Die Arbeitskampfmaßnahmen müssen nach dem Grundsatz der Verhältnismäßigkeit geeignet und erforderlich sein, ein rechtmäßiges Kampfziel zu erreichen, und zu diesem Zweck angemessen eingesetzt werden. Auf keinen Fall darf durch den Arbeitskampf die Existenz der anderen Seite vernichtet werden. Auch muss der kampfführende Verband einen Beschluss über den Arbeitskampf fassen, der der anderen Partei zugehen muss. Bei einem Streik ist dies in der Regel eine Urabstimmung der Gewerkschaftsmitglieder.

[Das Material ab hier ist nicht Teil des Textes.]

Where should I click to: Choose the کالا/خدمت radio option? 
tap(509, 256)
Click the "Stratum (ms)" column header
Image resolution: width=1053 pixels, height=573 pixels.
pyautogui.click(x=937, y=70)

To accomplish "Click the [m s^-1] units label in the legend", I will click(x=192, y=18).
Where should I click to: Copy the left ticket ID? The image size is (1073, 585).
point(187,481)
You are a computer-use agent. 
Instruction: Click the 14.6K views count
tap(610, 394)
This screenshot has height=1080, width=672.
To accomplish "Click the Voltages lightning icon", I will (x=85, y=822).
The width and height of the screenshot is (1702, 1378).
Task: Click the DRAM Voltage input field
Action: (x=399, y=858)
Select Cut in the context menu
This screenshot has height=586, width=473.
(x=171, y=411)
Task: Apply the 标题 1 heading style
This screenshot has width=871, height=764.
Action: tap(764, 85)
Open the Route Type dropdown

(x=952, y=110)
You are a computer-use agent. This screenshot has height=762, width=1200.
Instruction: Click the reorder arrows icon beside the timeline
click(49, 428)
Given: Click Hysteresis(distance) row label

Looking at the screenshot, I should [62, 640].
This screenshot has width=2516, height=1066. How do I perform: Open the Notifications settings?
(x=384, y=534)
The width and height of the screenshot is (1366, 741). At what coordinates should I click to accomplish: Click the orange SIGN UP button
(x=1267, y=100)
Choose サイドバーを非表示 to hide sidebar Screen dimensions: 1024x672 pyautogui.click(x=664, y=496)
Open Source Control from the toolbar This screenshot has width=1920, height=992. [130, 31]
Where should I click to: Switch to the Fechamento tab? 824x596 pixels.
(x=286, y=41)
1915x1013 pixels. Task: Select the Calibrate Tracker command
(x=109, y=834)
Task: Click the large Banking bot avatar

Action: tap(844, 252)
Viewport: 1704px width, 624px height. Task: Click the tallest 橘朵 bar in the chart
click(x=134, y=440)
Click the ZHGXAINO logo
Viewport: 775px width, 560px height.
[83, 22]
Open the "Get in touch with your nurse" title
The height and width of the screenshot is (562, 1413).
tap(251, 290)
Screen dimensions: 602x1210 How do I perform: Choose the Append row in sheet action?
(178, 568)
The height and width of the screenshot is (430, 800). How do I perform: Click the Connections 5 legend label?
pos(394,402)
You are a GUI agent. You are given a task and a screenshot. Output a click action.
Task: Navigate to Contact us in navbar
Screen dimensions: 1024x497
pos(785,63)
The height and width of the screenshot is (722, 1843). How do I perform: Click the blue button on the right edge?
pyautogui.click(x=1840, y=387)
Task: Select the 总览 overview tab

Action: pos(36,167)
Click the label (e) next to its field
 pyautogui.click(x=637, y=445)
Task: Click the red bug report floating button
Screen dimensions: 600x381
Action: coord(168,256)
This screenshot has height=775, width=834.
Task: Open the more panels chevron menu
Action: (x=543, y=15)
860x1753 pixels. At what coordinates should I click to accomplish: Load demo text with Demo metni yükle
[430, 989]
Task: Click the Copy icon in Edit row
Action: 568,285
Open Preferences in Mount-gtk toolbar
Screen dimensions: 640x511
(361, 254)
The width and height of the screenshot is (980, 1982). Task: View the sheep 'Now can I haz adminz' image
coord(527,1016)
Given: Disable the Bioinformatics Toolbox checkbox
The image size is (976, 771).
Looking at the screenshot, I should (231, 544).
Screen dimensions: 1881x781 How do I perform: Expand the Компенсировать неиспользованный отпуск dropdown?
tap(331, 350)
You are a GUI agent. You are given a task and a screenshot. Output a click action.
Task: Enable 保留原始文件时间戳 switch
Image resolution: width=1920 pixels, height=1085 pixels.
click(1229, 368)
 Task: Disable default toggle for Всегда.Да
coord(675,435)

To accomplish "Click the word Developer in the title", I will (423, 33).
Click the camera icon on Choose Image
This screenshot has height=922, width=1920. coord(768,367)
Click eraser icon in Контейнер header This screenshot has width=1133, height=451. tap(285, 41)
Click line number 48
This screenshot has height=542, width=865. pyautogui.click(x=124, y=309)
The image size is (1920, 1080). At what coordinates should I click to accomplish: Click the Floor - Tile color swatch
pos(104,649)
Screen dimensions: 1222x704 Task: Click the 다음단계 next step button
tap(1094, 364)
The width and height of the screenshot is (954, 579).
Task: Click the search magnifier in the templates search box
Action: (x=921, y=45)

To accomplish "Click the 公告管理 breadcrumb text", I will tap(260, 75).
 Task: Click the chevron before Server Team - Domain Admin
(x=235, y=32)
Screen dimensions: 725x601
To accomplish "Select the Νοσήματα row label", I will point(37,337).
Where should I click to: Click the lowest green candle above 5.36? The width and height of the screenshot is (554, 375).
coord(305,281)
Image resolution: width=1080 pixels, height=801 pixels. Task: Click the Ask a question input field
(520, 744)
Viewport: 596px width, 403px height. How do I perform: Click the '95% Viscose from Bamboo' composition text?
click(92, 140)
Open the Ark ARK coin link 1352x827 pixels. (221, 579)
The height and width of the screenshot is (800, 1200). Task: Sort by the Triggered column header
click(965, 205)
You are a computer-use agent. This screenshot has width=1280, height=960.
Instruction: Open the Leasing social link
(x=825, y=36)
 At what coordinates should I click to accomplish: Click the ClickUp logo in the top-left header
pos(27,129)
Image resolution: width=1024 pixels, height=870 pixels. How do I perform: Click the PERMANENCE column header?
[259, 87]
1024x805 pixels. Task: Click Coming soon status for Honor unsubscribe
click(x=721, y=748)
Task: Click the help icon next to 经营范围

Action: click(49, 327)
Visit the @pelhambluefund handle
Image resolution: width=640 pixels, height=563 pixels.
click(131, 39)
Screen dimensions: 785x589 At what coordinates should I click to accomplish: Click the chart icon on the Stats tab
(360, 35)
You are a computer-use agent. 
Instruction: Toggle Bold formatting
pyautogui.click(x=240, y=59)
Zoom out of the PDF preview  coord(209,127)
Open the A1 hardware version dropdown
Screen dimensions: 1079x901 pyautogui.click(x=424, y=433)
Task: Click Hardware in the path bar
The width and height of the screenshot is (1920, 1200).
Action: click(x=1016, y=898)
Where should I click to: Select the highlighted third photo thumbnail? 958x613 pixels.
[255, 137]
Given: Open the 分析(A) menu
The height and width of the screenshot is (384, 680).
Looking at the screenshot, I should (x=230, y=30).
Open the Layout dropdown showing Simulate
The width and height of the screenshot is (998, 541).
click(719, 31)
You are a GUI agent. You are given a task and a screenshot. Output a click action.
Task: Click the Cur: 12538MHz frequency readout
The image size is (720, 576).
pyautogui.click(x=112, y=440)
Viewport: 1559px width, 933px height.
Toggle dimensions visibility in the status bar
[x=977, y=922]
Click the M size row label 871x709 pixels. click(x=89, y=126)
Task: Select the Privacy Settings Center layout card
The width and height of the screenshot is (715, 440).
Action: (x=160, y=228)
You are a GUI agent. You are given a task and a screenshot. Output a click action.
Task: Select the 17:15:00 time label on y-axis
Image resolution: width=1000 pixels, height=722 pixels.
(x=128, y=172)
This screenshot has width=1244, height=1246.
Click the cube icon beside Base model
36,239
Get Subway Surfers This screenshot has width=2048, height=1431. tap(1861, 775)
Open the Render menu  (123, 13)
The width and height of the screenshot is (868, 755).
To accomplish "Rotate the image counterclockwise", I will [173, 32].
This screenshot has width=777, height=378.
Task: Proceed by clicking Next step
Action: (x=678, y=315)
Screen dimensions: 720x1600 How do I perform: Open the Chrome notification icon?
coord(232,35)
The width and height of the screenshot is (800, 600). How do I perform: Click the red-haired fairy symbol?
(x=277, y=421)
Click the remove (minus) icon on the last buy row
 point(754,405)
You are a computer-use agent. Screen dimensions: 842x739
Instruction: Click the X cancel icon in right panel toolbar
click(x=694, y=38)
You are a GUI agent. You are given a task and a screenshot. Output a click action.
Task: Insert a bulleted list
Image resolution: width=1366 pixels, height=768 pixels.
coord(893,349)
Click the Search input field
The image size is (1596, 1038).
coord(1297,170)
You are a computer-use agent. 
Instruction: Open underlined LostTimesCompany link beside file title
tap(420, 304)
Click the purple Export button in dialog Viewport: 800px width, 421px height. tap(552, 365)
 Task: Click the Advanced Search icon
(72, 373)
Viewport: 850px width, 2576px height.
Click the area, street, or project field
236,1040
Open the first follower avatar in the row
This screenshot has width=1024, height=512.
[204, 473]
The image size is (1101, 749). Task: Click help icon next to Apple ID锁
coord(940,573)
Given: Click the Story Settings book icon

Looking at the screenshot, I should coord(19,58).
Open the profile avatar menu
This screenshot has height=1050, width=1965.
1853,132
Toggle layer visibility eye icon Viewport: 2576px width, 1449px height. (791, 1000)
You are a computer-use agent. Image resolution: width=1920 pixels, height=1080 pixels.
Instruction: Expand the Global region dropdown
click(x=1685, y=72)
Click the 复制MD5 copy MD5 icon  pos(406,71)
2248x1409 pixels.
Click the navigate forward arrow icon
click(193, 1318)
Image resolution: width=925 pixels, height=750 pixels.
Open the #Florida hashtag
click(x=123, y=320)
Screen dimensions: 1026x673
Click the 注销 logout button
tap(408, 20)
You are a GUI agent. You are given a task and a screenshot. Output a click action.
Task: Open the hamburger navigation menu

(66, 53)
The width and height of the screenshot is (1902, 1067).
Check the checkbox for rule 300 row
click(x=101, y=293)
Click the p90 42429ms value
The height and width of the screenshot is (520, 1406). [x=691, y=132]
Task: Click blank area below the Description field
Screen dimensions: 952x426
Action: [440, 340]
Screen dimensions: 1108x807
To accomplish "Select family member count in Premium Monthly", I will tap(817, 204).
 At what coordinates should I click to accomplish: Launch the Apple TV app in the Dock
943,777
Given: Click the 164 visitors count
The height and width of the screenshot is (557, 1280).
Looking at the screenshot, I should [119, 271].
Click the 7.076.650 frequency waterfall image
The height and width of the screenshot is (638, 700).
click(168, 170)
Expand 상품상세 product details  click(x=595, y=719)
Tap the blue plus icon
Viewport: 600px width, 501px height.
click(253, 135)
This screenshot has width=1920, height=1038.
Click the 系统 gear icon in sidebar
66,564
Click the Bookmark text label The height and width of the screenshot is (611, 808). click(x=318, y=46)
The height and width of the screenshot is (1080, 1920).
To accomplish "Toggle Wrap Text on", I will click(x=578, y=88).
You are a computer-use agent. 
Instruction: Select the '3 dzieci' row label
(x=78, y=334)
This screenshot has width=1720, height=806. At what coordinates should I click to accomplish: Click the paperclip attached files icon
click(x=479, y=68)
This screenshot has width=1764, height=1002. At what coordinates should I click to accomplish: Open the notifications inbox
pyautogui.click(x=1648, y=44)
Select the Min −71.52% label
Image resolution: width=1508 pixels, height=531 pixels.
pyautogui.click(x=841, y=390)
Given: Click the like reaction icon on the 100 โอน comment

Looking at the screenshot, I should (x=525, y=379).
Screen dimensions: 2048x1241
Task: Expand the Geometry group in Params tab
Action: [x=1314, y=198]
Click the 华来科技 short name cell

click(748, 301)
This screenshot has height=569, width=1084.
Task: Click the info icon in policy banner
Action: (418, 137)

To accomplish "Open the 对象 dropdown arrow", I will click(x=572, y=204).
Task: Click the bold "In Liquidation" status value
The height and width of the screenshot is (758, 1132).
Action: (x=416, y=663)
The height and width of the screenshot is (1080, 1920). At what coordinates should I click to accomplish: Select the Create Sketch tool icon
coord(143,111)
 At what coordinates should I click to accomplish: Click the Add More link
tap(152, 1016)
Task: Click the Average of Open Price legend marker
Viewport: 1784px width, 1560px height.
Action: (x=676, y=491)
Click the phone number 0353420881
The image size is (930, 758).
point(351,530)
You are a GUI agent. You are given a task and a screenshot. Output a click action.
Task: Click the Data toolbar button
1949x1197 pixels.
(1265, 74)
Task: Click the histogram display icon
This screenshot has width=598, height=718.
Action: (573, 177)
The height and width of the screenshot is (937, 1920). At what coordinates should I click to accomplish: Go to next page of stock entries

Führen die Gewerkschaften einen Arbeitskampf durch, kann der Arbeitgeber den => Betrieb beispielsweise mit arbeitswilligen Arbeitnehmern oder mit Leiharbeitnehmern aufrechterhalten. Auch kann der Arbeitgeber den Betrieb vorübergehend stilllegen, was allerdings in der Rechtsprechung nicht als Arbeitskampfmaßnahme anerkannt wird. Auch können Massenkündigungen ein Mittel des Arbeitskampfes sein, ebenso wie Streikbruchprämien in Gestalt von Sonderzuwendungen, mittels derer Arbeitnehmer von der Streikbeteiligung abgehalten und zur Aufnahme der Arbeit motiviert werden sollen. Darüber hinaus kann der Arbeitgeber wirtschaftlichen Druck auf die Gewerkschaft durch Abwehraussperrung ausüben, für die die Rechtsprechung jedoch besondere Regeln erlassen hat. Auch kann er durch Angriffsaussperrung selbst den Arbeitskampf einleiten. Handelt es sich um einen Verbandsarbeitskampf, muss über die Abwehraussperrung die Arbeitgeber-Vereinigung entscheiden. Geht es um einen Haustarifvertrag, entscheidet der betroffene Arbeitgeber.